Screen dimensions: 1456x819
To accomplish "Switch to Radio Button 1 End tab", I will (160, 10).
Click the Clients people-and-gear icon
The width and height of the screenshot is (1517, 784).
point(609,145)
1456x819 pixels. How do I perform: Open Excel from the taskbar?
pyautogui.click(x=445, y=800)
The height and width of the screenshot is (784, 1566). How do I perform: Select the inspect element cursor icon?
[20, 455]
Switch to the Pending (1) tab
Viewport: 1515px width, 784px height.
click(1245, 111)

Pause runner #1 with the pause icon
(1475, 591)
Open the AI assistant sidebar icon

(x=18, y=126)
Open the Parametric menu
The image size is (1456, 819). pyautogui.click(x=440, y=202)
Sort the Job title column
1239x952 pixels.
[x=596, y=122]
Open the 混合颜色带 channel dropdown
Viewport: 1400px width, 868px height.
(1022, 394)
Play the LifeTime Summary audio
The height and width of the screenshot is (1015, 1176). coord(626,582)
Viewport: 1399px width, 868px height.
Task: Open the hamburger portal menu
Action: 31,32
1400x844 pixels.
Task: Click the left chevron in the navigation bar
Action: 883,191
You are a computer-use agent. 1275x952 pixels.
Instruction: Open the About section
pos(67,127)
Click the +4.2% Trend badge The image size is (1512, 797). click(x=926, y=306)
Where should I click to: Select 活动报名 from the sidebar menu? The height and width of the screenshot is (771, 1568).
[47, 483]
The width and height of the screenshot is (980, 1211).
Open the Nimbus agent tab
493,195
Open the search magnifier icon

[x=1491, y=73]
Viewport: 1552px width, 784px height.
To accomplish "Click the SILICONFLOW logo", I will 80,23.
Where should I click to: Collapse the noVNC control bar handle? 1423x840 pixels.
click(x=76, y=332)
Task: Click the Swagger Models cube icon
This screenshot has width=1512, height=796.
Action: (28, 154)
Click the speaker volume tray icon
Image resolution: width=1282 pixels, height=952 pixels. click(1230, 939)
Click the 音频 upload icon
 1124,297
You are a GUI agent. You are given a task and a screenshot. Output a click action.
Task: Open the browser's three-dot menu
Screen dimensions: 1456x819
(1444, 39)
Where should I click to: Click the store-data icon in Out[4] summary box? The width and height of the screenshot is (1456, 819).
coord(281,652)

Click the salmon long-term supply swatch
· · · · ·
Beginning at the line that contains "Task: Open the browser's three-dot menu", retype each line of the listing up to and including the last one, exactly as it stands, and nothing else.

Task: Open the browser's three-dot menu
Screen dimensions: 1456x819
(1444, 39)
Where should I click to: Click the store-data icon in Out[4] summary box? The width and height of the screenshot is (1456, 819).
coord(281,652)

Click the salmon long-term supply swatch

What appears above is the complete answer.